*YOUR OBJECTIVE*. Copy every line below that contains the string "should", where case counts.

*WORKING DATA*.
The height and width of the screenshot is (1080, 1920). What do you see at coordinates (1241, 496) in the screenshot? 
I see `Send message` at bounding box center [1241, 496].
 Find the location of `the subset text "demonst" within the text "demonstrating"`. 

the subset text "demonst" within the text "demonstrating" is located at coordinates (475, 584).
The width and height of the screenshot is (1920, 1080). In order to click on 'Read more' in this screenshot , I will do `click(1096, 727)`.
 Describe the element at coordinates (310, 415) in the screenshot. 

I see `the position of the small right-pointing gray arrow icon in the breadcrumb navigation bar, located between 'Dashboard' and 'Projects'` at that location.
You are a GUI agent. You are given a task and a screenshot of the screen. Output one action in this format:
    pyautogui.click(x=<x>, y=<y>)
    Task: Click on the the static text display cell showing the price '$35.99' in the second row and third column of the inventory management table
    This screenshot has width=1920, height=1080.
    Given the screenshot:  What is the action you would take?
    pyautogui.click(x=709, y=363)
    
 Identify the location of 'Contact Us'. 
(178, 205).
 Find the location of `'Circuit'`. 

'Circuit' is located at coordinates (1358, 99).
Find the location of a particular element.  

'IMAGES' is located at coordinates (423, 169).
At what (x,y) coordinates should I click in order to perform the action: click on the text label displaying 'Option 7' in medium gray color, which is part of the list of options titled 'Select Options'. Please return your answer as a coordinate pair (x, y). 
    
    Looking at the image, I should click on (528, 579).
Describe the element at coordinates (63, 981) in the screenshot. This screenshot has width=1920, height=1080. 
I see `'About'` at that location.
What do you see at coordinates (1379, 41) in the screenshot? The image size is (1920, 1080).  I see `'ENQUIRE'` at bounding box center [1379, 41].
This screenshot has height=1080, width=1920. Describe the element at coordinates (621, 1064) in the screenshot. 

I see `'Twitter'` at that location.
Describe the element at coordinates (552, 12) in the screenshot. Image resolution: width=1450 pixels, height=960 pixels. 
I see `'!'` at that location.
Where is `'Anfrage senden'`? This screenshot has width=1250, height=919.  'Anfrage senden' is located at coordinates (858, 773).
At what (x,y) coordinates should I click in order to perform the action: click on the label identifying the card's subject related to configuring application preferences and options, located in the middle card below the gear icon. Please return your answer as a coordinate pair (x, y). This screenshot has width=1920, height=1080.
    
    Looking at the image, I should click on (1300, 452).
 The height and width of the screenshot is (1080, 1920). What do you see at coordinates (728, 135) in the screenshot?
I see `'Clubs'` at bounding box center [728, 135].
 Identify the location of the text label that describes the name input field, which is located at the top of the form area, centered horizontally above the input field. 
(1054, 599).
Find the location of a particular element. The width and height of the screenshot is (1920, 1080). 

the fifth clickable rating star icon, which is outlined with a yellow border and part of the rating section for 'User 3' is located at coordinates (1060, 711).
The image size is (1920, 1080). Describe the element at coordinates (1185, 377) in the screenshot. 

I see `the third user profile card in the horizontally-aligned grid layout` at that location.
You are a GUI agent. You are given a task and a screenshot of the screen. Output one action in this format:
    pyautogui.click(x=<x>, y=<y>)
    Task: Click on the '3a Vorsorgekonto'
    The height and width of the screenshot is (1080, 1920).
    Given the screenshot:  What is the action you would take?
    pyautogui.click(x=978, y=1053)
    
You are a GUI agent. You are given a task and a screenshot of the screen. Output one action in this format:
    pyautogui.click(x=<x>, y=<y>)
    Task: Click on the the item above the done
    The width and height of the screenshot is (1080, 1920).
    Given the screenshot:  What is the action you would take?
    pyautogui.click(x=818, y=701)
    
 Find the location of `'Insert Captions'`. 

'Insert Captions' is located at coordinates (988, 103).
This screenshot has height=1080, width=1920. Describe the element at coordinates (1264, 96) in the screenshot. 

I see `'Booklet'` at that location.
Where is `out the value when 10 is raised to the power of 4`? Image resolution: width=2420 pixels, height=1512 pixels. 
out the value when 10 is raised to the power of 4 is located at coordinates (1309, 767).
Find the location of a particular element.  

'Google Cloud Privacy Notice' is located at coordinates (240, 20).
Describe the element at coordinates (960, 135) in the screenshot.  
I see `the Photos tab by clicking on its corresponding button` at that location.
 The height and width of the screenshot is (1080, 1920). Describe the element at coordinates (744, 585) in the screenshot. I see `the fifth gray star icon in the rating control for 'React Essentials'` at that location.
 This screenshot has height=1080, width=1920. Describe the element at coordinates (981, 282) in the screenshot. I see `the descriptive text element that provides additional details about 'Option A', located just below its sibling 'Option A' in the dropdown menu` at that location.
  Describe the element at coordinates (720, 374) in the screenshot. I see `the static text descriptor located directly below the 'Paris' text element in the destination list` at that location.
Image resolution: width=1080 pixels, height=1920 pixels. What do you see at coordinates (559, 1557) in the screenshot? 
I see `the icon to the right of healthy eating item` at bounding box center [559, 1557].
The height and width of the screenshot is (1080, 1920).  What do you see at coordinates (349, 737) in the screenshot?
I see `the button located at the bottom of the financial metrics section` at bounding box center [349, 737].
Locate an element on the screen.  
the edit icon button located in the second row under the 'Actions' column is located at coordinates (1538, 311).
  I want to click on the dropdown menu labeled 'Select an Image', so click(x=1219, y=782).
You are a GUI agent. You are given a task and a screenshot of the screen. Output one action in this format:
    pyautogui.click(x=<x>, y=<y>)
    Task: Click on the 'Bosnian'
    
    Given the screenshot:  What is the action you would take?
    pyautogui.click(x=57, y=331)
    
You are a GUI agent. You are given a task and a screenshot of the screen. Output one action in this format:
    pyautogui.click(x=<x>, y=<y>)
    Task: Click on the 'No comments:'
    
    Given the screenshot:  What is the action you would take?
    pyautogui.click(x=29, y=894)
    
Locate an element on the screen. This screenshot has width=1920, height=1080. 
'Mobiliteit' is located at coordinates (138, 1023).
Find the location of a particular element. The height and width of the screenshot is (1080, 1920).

*PROBLEM SOLUTION*.
At what (x,y) coordinates should I click in order to perform the action: click on the text label displaying 'Option 7' in medium gray color, which is part of the list of options titled 'Select Options'. Please return your answer as a coordinate pair (x, y). 
    Looking at the image, I should click on (528, 579).
At what (x,y) coordinates should I click in order to perform the action: click on the label identifying the card's subject related to configuring application preferences and options, located in the middle card below the gear icon. Please return your answer as a coordinate pair (x, y). This screenshot has width=1920, height=1080.
    Looking at the image, I should click on (1300, 452).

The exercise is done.